I stumbled across the incredible story of Colin Wallace in 2018, the story seemed so outlandish it was hard to believe it could be true. Colin Wallace had worked as a Senior Information Officer in Britain’s Ministry of Defence, in a psychological warfare and propaganda department in Northern Ireland called Information Policy. He claimed to have targeted British politicians and members of the clergy among others in PsyOps and fake news campaigns orchestrated by various elements in Britain’s vast secret state. Colin Wallace had a falling out with sections of the intelligence community after he refused to continue work in areas of PsyOps that he felt were undermining parliamentary democracy. He was subsequently accused of leaking a classified document and made to take voluntary redundancy, he was given the choice between taking voluntary redundancy and keeping his pension or being sacked. He attempted to gain redress by contacting MPs and he engaged with the press. One day he found himself accused of a murder.
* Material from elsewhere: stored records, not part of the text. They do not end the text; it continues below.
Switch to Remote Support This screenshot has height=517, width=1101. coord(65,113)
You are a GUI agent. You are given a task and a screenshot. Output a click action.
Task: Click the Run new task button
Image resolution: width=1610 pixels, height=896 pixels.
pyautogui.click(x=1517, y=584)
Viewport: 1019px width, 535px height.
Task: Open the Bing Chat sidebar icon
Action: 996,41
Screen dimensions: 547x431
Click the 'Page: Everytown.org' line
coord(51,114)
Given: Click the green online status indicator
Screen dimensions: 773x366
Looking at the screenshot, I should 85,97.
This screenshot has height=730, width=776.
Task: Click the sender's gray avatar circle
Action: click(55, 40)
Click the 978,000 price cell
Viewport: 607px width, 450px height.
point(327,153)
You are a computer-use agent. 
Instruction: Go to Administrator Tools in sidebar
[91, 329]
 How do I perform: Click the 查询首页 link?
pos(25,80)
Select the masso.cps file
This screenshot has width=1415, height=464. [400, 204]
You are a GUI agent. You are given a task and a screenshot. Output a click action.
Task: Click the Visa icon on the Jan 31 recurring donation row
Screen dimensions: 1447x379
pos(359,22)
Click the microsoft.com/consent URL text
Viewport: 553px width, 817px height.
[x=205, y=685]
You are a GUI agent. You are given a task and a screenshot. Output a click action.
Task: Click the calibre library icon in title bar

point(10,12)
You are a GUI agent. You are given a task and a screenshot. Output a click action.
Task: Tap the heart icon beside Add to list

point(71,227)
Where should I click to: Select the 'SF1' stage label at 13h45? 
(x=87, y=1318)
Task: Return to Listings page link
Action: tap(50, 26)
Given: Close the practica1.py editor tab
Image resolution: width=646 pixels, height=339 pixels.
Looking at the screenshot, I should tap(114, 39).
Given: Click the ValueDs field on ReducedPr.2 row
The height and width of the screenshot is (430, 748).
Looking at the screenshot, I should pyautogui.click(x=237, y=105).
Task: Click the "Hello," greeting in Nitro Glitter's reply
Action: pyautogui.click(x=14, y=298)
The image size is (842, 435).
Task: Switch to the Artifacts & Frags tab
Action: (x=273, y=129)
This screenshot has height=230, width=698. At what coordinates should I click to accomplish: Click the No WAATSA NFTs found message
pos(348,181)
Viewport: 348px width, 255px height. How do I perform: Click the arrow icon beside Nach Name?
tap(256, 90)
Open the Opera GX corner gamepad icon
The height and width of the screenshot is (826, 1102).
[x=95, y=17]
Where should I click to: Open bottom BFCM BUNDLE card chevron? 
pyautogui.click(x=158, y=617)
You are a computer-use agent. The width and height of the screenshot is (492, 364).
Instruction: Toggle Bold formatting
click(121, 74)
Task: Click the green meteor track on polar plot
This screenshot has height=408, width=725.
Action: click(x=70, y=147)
No-one I spoke to in 2018 had heard of Colin Wallace, yet he was alive and well, living in the same house where he had been accused of knocking out antiques dealer Johnathan Lewis with a karate style blow in 1980 and then having dumped Lewis’ body in the river Arun. Wallace received a 10-year sentence. When he was released from prison he had nothing, and it was largely through the help of a few independent minded journalists, radical politicians, friends and an iron will to persevere that Wallace managed to clear his name at an appeal in 1996 and gain some recognition for his work in psychological warfare on behalf of Army Intelligence, the IRD (Information Research Department) and MI5. An incredible story that had faded from public view, it had become yesterday’s news, despite Colin Wallace’s claims of political interference and the operation of a vice ring at a boys home by the British intelligence services not having been resolved.
In 2018 when I came across Colin Wallace’s story, a book by the investigative journalist Paul Foot titled “Who Framed Colin Wallace?” published 6 years prior to Colin Wallace’s appeal hearing had its last printing in January 1990. When I searched for recent mentions of Colin Wallace on Google in the autumn of 2018, page one on Google stretched from 2018 to 2014. I found a statement Wallace had released through Ciaran McAirt of Paper Trail, McAirt kindly passed on a message to Colin Wallace.
Wallace seemed apprehensive at first and it took a little while to arrange a meeting and gain his trust to commit to a film. Wallace had his career destroyed, was removed from the land of his birth, where his friends and family lived, where he had lived all his life. He was accused of a murder, smeared in the press, described as a Walter Mitty and imprisoned. While Wallace remains proud of most of his work at Information Policy and is a supporter of the armed forces, his experiences have given him a deep insight into what can happen when unaccountable elements in the secret state no longer follow the law but become the law. History has taught us how pervasive and dangerous such a secret state can be.
I did my best to try and get funding to make the film, in the end the effort was to no avail. I decided to proceed with no budget. I bought a second-hand Panasonic GH5 for £850 and an £80 plastic lens to shoot the film and started production. Rory Cormac an Intelligence Historian and author of numerous books on intelligence agreed to share his insights into the Information Research Department, the British Foreign Office’s cold war propaganda outfit. Richard Jenkins, who was an undergraduate Anthropology student in Northern Ireland in 1973, shared how he came to write a book about a PsyOps witchcraft scare that Colin Wallace had been a part of. Stephen Dorril who has known Colin Wallace for 35 years and who has immersed himself deeper than most into the murky world of British intelligence agreed to take part. Stephen Dorril is currently writing a book on Colin Wallace. Robin Ramsay of Lobster Magazine, shared how he met Colin Wallace when he came out of prison, and the obstacles Wallace faced from the British establishment. Fred Holroyd, a former Military Intelligence Officer who had met Colin in Northern Ireland shared how he had investigated the manslaughter of Johnathan Lewis Colin Wallace was alleged to have committed.
In November 2019 I released the trailer for The Man Who Knew Too Much. The weeks following the upload of the trailer, the profession military officer appeared to take an interest in my wife’s LinkedIn profile. Upon further enquiries the interest appeared to have spread to my wife’s LinkedIn contacts. Stephen Dorril had mentioned that: “still to this day Colin is a problem, there are major efforts to restrict what he says.” Was Colin Wallace really still a problem? Were there major efforts to restrict what he was saying? And what can we learn from Colin Wallace’s experience. The Man Who Knew Too Much is independently funded through individual donations and supporters on Patreon.com and GoFundMe.com and independently produced at a budget of £3500. It features a bespoke soundtrack by Marc van der Meulen. The film will be released in October 2020, premiere and festival calendar to be confirmed.